*TEXTO DE ORIGEM:*
○ ○ ○ ○ ○

O maior dinamismo da procura interna em 2021 tem-se traduzido numa ligeira deterioração balança de bens. Contudo, até ao 2.º trimestre, as exportações de serviços continuam muito abaixo dos níveis registados até 2019 (em termos anuais, cerca de 12 mil milhões de euros abaixo, ou 5,8% do PIB).

O Verão parece ter dado um impulso ao turismo, mas parece pouco provável que o turismo volte a ter o papel e a importância que tinha até 2019 para a economia nacional. Pelo que se coloca a questão: onde encontrar actividade económica que possa gerar exportações líquidas de 3%-4% do PIB para substituir o contributo do turismo e reequilibrar as contas externas do país?
O PRR não é o “el dorado”

As associações empresariais do país (e alguns partidos da oposição) têm-se multiplicado em críticas ao PRR do governo com o argumento que vai pouco dinheiro para as empresas (e que a maior parte dos fundos vai para o sector público).

Essa crítica parece pouco fundamentada, porque se afigura que não são compreendidas as dificuldades das políticas públicas (e do governo) a este respeito. O PRR, como estabelecido, está empenhado em “dar” dinheiro às empresas. O problema é que a menos que se queira dar dinheiro directamente aos empresários sem que estes tenham qualquer obrigação de investir, não é fácil encontrar, em número e dimensão económica, projectos do sector privado estruturados que possam utilizar esses fundos para desenvolver a sua actividade e sobretudo aumentar as exportações (ou para substituir as importações).

O tecido empresarial português dificilmente será capaz de processar tal volume de dinheiro a fundo perdido em projectos economicamente viáveis.

É, por conseguinte, pouco provável que o PRR seja capaz de vir a dar um contributo muito significativo (i.e., de mais de 1% do PIB por ano) para a balança comercial portuguesa.
Enfiar a cabeça na areia?

Em síntese: a covid-19 traduziu-se num choque negativo na balança comercial portuguesa que, para já, parece ser de cerca de 3%-4% do PIB por ano na balança de serviços. É possível que esse choque seja, pelo menos em parte, permanente e se tal for o caso, o endividamento externo rapidamente voltará à sua trajectória de crescimento insustentável e, desta feita, não é com austeridade que corrigimos um problema desta dimensão como também não o foi em 2011-2013. Nessa altura, felizmente e em contraste, tivemos a ajuda do crescimento do turismo.

Por conseguinte, as autoridades nacionais enfrentam o enorme desafio de dinamizar a estrutura produtiva do país de modo a torná-la capaz de reequilibrar as contas externas do país num prazo relativamente curto (5 anos?), quase sem instrumentos de política industrial. Essa afigura-se uma missão bastante difícil, após décadas a insistir na mesma tecla – a das exportações –, sem sucesso, desta vez mesmo com os salários reais a descer (ou se calhar por isso mesmo). Seria bom não continuar a insistir numa estratégia que não resultou no passado.

○ ○ ○ ○ ○

*DADOS:*
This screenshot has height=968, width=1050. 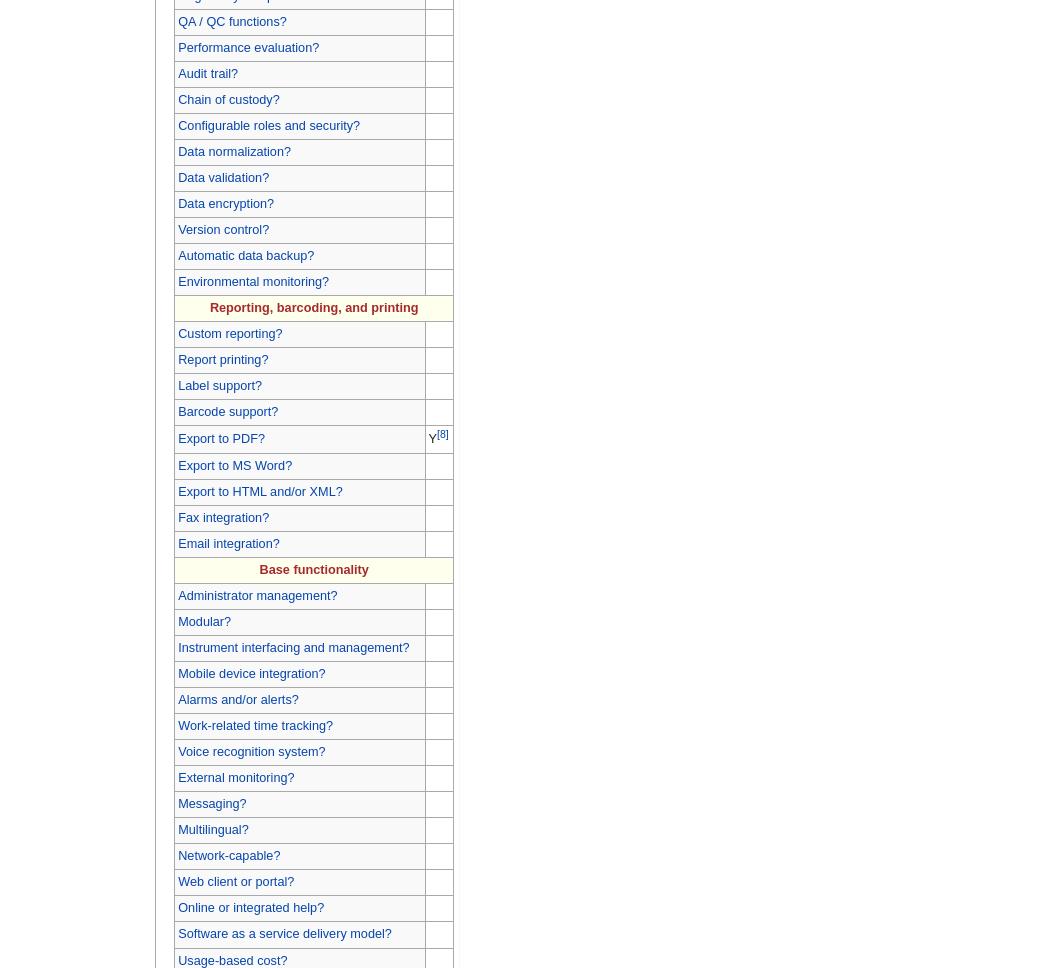 What do you see at coordinates (251, 674) in the screenshot?
I see `'Mobile device integration?'` at bounding box center [251, 674].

○ ○ ○ ○ ○

*ENUNCIADO:* Edite o trecho do texto sobre o PRR que começa nas palavras "Essa crítica parece" e termina depois de "substituir as importações).", substituindo "empresários" por "investidores". O material apresentado é independente do texto.

*RESPOSTA:*
Essa crítica parece pouco fundamentada, porque se afigura que não são compreendidas as dificuldades das políticas públicas (e do governo) a este respeito. O PRR, como estabelecido, está empenhado em “dar” dinheiro às empresas. O problema é que a menos que se queira dar dinheiro directamente aos investidores sem que estes tenham qualquer obrigação de investir, não é fácil encontrar, em número e dimensão económica, projectos do sector privado estruturados que possam utilizar esses fundos para desenvolver a sua actividade e sobretudo aumentar as exportações (ou para substituir as importações).